# Provided records

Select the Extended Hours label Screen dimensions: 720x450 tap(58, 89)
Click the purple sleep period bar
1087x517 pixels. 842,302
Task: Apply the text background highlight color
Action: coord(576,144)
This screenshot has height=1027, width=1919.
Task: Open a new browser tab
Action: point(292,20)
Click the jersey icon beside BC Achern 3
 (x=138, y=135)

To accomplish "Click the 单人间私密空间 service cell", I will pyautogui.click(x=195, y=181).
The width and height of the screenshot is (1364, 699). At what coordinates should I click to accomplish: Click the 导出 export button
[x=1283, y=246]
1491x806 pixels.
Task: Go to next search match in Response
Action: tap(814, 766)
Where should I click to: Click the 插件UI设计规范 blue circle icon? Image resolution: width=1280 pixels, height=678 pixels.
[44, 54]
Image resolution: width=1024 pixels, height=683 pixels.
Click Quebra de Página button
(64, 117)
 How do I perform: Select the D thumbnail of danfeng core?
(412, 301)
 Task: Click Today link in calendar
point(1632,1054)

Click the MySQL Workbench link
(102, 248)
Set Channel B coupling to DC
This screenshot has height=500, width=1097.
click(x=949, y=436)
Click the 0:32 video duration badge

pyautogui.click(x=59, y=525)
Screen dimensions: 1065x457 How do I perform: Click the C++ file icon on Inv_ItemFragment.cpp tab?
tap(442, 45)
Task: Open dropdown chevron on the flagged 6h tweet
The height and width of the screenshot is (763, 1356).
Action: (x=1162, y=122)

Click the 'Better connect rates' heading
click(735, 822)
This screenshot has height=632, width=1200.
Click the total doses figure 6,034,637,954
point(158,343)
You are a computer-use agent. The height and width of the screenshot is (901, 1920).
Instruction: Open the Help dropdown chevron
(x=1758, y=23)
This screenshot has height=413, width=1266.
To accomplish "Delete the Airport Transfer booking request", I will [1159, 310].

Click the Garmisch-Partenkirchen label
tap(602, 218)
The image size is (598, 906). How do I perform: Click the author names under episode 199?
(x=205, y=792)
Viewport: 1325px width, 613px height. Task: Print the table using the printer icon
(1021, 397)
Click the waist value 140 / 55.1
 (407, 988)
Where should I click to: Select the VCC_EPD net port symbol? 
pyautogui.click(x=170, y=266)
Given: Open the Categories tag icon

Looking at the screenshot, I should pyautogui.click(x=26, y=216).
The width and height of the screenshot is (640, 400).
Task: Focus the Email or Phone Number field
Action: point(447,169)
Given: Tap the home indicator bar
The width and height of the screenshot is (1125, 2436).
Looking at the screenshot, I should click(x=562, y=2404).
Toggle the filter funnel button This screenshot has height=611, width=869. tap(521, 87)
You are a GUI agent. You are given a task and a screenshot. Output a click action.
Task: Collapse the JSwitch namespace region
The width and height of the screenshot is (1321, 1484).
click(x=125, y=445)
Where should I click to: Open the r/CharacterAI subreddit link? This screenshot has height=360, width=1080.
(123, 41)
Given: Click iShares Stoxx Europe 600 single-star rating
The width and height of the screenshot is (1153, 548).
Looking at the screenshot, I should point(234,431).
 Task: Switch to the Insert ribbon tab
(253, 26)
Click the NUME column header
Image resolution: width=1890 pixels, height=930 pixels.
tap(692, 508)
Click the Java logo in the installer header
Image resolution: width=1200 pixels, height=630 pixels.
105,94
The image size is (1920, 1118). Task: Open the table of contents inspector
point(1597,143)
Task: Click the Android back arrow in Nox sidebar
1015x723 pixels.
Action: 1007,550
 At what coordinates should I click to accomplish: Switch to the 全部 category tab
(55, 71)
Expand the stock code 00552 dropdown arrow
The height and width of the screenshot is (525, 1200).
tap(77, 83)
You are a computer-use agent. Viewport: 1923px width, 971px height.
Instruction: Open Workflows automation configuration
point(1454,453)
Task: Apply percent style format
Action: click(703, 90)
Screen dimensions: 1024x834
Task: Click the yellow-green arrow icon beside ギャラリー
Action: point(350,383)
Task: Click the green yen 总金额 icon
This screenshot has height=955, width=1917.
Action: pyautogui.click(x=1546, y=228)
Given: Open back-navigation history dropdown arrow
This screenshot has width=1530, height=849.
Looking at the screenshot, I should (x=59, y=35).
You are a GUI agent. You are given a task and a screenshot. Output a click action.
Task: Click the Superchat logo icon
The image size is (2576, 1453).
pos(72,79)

# Goal of the exercise
Copy every line of the material above in which the word "computer" appears.

# Reply
You are a computer-use agent. The height and width of the screenshot is (901, 1920).
You are a computer-use agent. Viewport: 1923px width, 971px height.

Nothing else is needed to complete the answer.